13. Door de sterke daling van de autoverkoop kreeg Adam Opel AG te maken met een probleem van overcapaciteit. Terwijl de vaste kosten voor de exploitatie van een fabriek gelijk bleven, betekende een lager aantal geproduceerde voertuigen een stijging van de productiekosten per voertuigen, en bijgevolg een kleinere marge. Adam Opel AG exploiteert in Europa momenteel vijf vestigingen voor de productie van wagens van de merken Opel en Vauxhall: twee in Duitsland (de derde vestiging, Bochum, is op 31 december 2014 gesloten en vormt het onderwerp van dit voorstel) en telkens één in Polen, het Verenigd Koninkrijk en Spanje.
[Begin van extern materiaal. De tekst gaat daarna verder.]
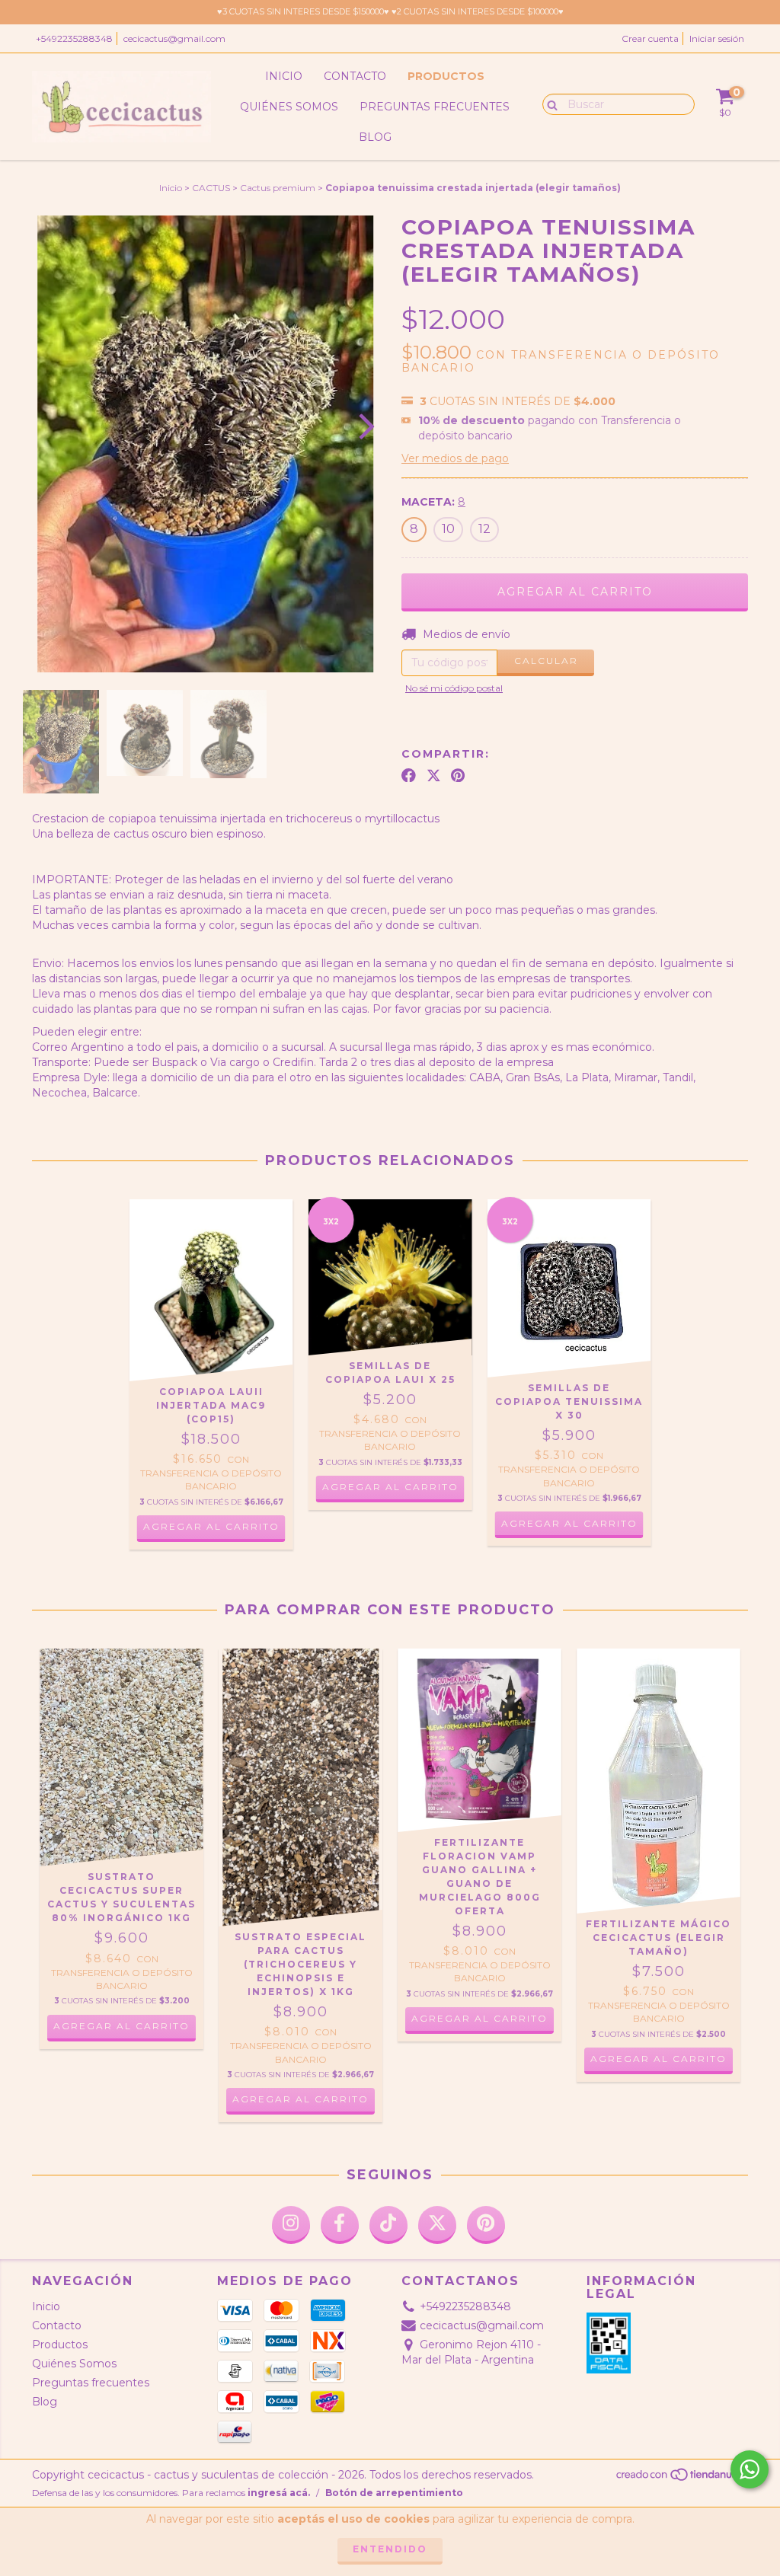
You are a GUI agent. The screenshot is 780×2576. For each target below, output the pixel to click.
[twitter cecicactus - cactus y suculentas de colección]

14. Tot op heden werden voor de sector NACE Rev. 2-afdeling 29 ("Vervaardiging van auto's, aanhangwagens en opleggers") 21 EFG-aanvragen ingediend, waarvan er 11 gebaseerd waren op handelsgerelateerde globalisering en 10 op de wereldwijde financiële en economische crisis. In veel van die gevallen hebben de beide criteria (globalisering en crisis) het besluit om werknemers te ontslaan in verschillende mate beïnvloed. Dan is het aan de lidstaat om in een specifieke aanvraag de voornaamste oorzaak te bepalen en om te voorzien in een beredeneerde analyse van het verband tussen de ontslagen en dat specifieke criterium, met een duidelijk oorzakelijk verband.

7.

Factoren die de ontslagen en de beëindigingen van werkzaamheden hebben veroorzaakt


15. De aanleiding voor die ontslagen is de volledige sluiting van de fabriek van Adam Opel AG in Bochum. Tussen 2007 en 2013 heeft Opel de productievolumes van de vestiging in Bochum met 55 % verlaagd. Overproductie, veroorzaakt door een sterke daling van de autoverkoop als gevolg van de financiële en economische crisis, dwong Adam Opel AG ertoe haar productiecapaciteit in Europa bij te stellen en aan de vraag aan te passen. Het daaruit voortvloeiende herstructureringsproces leidde tot de sluiting van de productiefaciliteit in Antwerpen. De sluiting van de vestiging in Antwerpen was het onderwerp van aanvraag EGF/2010/031 BE/General Motors Belgium, die België heeft ingediend op basis van het criterium crisis. Het aanhouden van de wereldwijde financiële en economische crisis dwong Adam Opel AG ertoe haar productiecapaciteit opnieuw te verlagen en om één van haar overblijvende fabrieken te sluiten. Aangezien de in de vestiging in Bochum geproduceerde automodellen binnenkort uit productie zouden worden genomen, besloot Adam Opel AG die specifieke fabriek te sluiten.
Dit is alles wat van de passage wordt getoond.